TASK INPUTS:
══════════
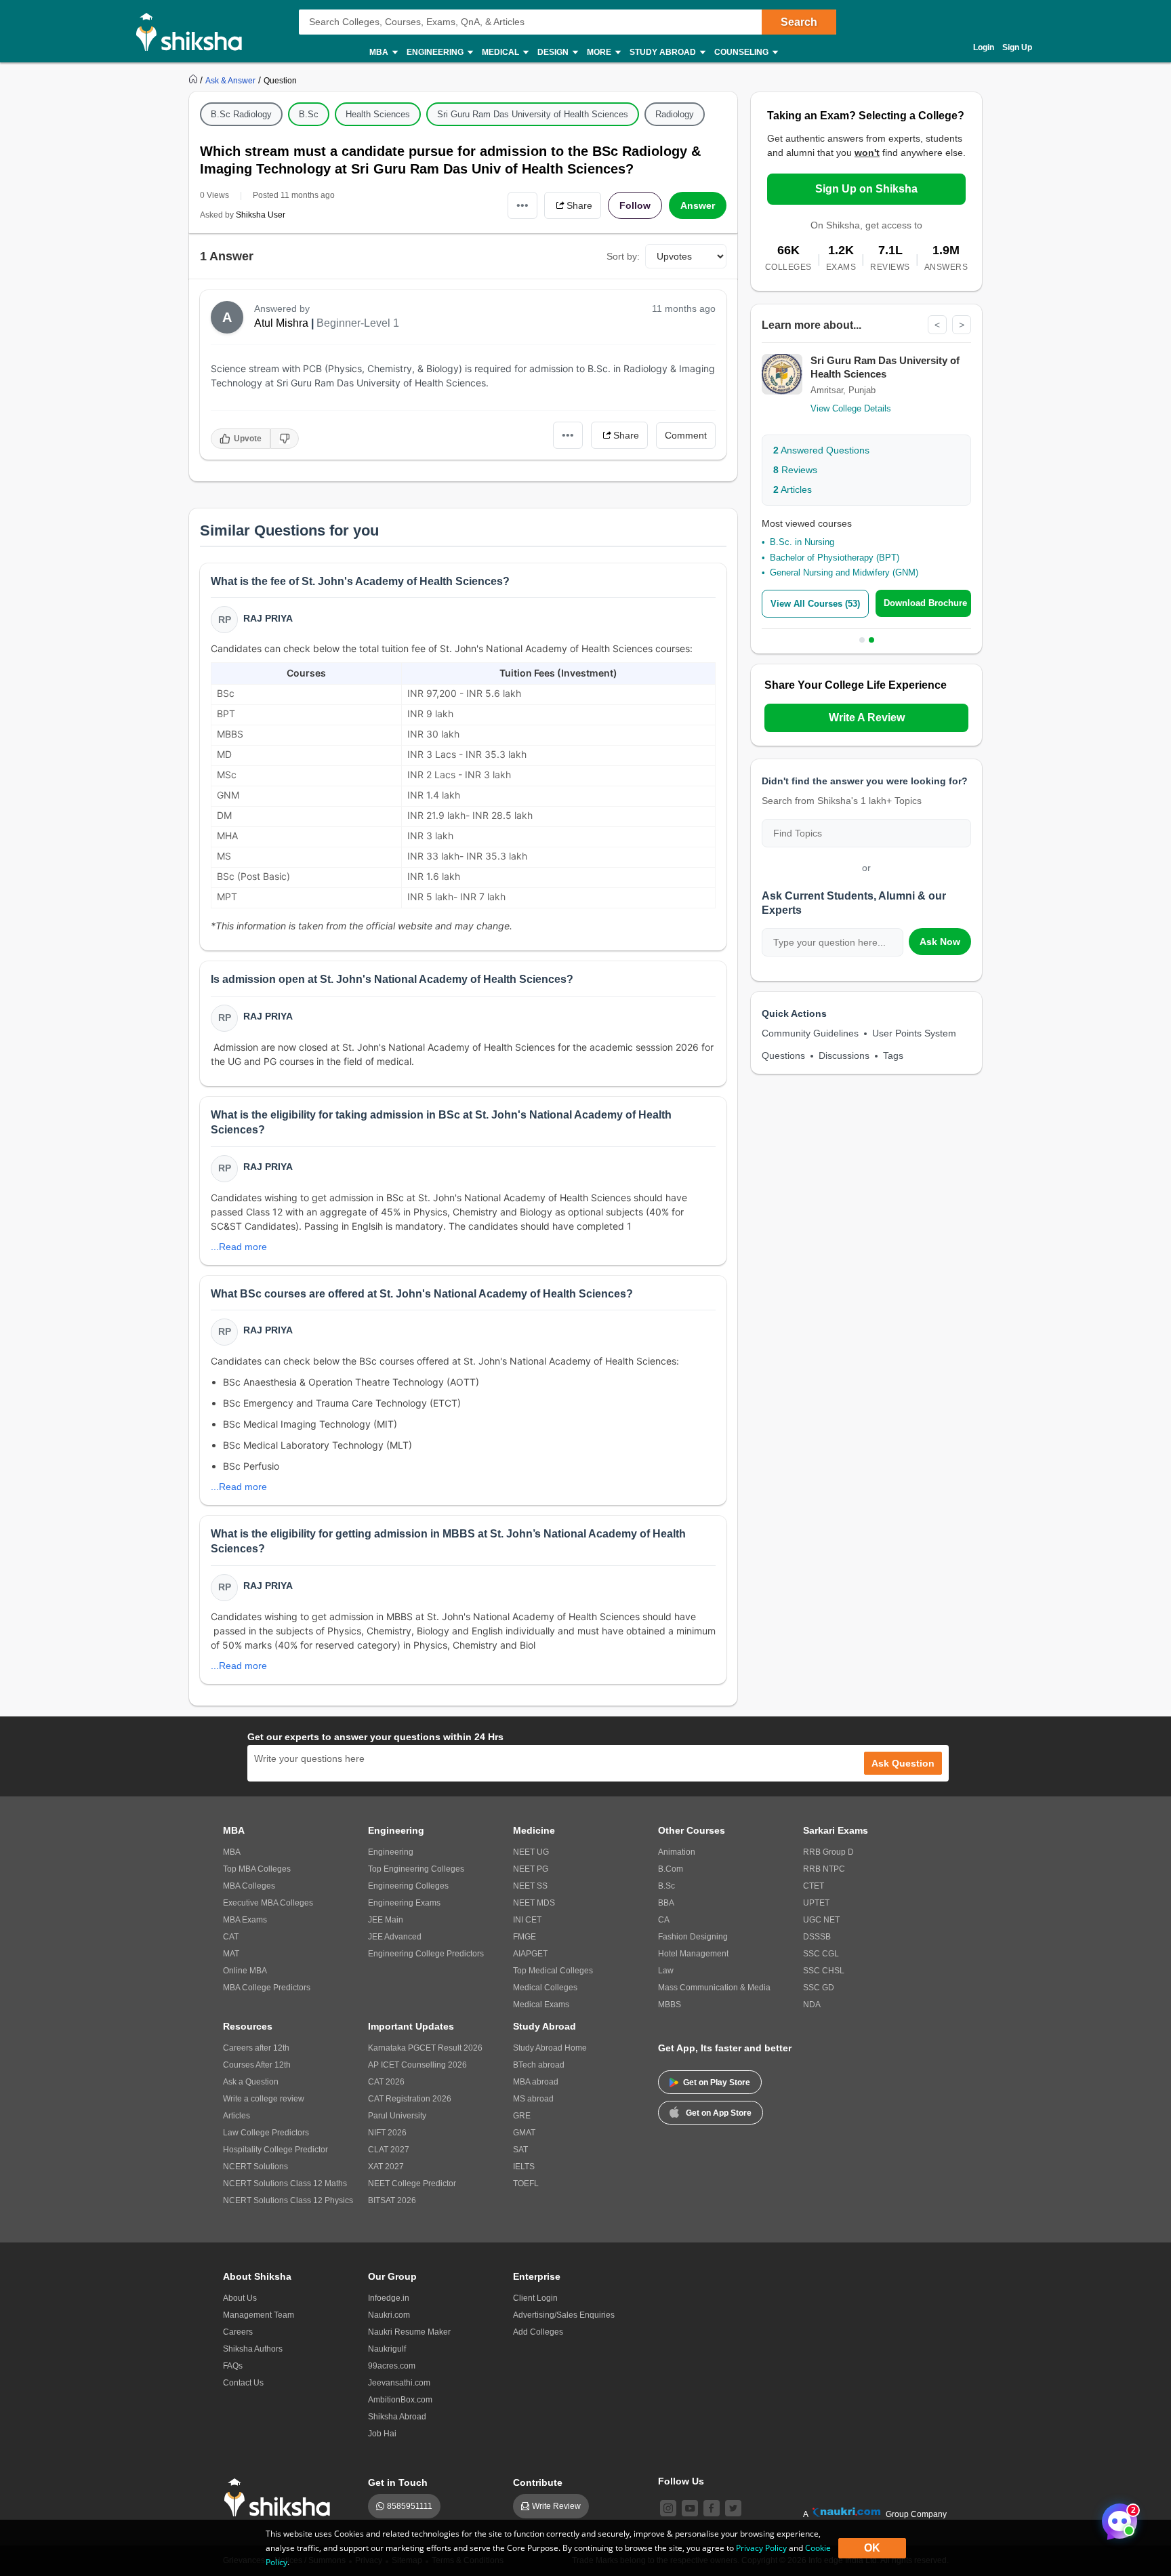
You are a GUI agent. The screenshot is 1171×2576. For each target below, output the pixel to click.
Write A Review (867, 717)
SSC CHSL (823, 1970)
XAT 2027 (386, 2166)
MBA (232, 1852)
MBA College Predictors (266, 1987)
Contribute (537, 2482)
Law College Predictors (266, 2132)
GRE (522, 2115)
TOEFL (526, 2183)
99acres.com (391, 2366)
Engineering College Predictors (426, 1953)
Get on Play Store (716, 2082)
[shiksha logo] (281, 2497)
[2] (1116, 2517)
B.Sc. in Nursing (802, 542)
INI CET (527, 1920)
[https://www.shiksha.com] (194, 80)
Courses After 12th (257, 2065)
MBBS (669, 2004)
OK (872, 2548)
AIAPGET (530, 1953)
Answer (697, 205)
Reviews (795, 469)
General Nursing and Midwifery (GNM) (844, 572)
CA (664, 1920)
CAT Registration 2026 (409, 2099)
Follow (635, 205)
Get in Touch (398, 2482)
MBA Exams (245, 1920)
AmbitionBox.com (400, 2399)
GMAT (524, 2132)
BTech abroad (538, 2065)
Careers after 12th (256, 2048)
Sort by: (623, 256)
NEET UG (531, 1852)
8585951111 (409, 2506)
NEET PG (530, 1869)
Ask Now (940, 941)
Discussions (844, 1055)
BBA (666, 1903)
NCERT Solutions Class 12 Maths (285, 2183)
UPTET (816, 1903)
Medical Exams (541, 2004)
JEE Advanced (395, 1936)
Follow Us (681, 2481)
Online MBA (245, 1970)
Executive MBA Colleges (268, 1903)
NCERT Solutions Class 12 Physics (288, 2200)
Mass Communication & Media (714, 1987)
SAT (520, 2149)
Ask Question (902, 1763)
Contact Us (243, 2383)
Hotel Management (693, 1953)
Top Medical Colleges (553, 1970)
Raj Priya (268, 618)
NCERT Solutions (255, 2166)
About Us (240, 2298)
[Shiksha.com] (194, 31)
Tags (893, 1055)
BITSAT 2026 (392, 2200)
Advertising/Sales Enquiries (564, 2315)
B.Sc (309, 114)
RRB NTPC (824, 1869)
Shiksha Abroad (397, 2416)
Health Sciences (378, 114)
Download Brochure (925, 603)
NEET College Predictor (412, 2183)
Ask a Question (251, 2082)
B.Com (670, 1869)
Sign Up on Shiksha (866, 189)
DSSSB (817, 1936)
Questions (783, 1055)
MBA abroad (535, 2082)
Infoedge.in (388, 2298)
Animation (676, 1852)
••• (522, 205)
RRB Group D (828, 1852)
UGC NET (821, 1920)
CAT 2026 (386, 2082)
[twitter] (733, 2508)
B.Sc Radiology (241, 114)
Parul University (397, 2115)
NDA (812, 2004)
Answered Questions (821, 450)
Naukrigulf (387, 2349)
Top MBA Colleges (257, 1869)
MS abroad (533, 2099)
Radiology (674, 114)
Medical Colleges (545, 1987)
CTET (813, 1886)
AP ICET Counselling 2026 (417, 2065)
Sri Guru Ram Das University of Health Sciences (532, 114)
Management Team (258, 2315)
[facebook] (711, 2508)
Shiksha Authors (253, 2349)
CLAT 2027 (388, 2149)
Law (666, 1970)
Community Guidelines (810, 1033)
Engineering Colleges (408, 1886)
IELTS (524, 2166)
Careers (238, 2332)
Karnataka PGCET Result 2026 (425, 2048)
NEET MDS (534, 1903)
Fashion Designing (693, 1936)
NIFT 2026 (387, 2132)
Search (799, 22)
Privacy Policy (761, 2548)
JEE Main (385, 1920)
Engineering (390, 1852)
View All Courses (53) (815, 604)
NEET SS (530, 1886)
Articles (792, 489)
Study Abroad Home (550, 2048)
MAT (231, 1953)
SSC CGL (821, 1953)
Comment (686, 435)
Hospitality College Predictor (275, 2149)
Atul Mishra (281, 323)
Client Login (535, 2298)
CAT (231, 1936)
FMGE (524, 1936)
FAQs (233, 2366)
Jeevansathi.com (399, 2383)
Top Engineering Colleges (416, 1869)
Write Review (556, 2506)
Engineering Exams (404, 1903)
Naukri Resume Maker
══════════
WHAT TO DO: Among the records above, a stretch begins at the line containing "B.Sc. in Nursing (802, 542)" and ends at the line containing "CA (664, 1920)". Restate that stretch word for word, and nothing else.

FINAL ANSWER:
B.Sc. in Nursing (802, 542)
INI CET (527, 1920)
[https://www.shiksha.com] (194, 80)
Courses After 12th (257, 2065)
MBBS (669, 2004)
OK (872, 2548)
AIAPGET (530, 1953)
Answer (697, 205)
Reviews (795, 469)
General Nursing and Midwifery (GNM) (844, 572)
CA (664, 1920)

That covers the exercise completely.